*Collected data entries*
========================

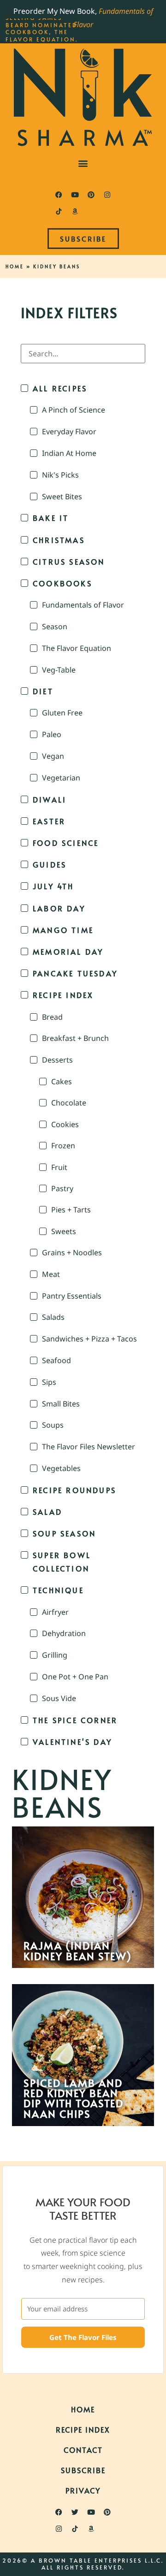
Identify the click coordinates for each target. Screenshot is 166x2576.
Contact (83, 2450)
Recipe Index (83, 2429)
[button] (83, 163)
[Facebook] (59, 194)
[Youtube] (75, 194)
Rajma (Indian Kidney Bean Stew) (78, 1950)
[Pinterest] (91, 194)
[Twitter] (75, 2512)
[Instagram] (107, 194)
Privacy (83, 2490)
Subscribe (83, 2470)
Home (15, 266)
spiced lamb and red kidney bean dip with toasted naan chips (74, 2098)
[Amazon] (75, 211)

========================

*GOAL OF THE EXERCISE*
Give the entries above again exactly, minus their pictures.

*RESPONSE TO THIS TASK*
Identify the click coordinates for each target. Screenshot is 166x2576.
Contact (83, 2450)
Recipe Index (83, 2429)
[button] (83, 163)
[Facebook] (59, 194)
[Youtube] (75, 194)
Rajma (Indian Kidney Bean Stew) (78, 1950)
[Pinterest] (91, 194)
[Twitter] (75, 2512)
[Instagram] (107, 194)
Privacy (83, 2490)
Subscribe (83, 2470)
Home (15, 266)
spiced lamb and red kidney bean dip with toasted naan chips (74, 2098)
[Amazon] (75, 211)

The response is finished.